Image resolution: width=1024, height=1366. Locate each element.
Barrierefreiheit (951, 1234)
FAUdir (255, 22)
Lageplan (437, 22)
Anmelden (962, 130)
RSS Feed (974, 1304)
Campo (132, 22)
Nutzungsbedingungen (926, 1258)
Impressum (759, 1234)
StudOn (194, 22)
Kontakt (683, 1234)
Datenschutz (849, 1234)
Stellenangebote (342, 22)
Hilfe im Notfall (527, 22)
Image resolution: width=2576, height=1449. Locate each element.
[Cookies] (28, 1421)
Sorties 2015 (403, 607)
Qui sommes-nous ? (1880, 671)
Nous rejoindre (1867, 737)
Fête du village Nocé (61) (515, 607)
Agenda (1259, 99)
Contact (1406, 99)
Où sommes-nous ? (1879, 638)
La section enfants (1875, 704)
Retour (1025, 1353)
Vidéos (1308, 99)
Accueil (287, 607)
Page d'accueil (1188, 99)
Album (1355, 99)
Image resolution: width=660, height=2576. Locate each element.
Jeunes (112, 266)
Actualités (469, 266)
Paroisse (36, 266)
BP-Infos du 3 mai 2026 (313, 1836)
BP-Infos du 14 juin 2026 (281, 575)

....

=== Task statement ===
Up to and including the last line of the material, reproduce every line exactly, beginning with the one that contains "Image resolution: width=660, height=2576." and adding nothing else.

=== Result ===
Image resolution: width=660, height=2576. Locate each element.
Jeunes (112, 266)
Actualités (469, 266)
Paroisse (36, 266)
BP-Infos du 3 mai 2026 (313, 1836)
BP-Infos du 14 juin 2026 (281, 575)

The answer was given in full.